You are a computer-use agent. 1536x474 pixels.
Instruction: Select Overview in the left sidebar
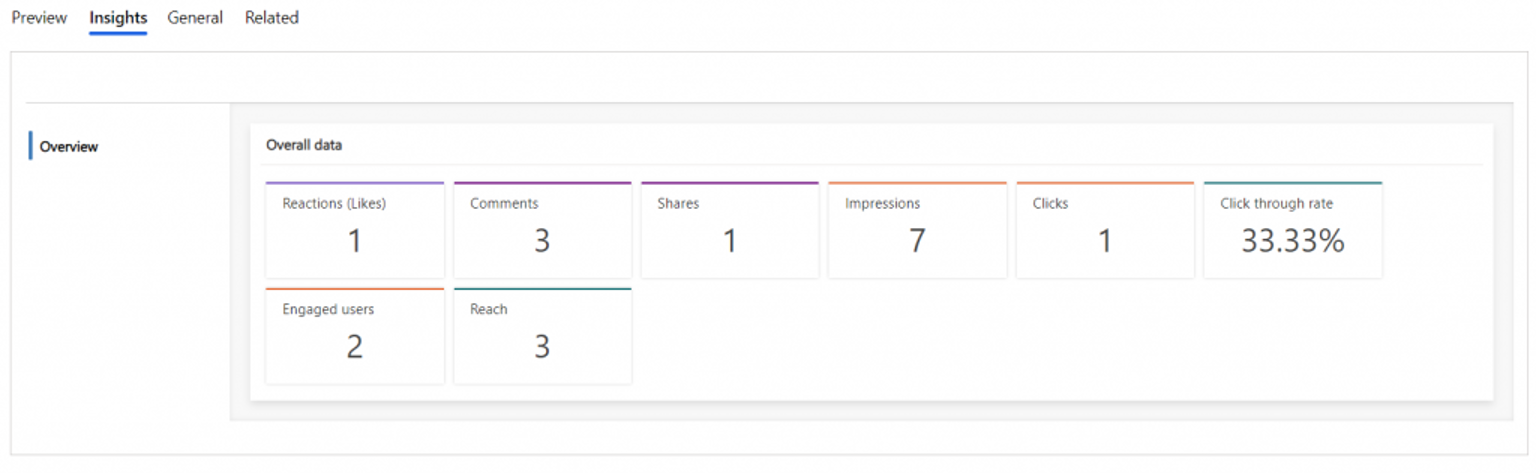[69, 147]
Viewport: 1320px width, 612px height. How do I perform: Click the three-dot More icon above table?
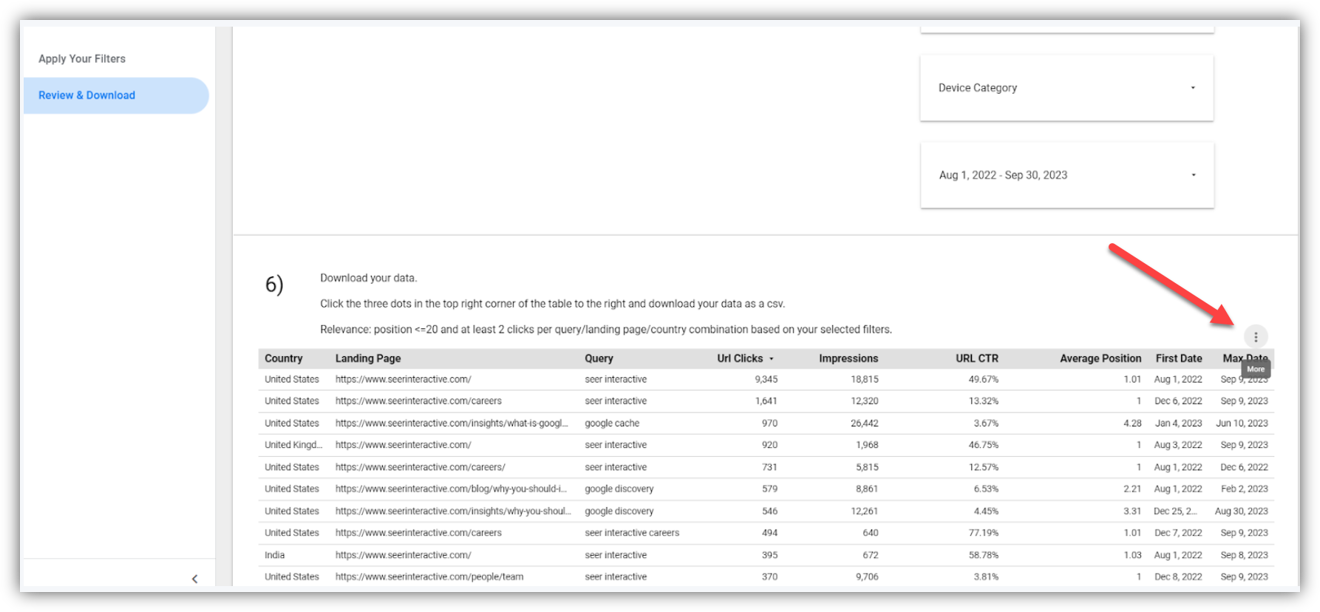click(x=1256, y=337)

- [Task goal]: Exactly the lines from the one containing "Instruction: Select Overview" to the final line of the entries are wanted; please write them out, both ends included, but not the pictures.

- [Answer section]:
Instruction: Select Overview in the left sidebar
[69, 147]
Viewport: 1320px width, 612px height. How do I perform: Click the three-dot More icon above table?
click(x=1256, y=337)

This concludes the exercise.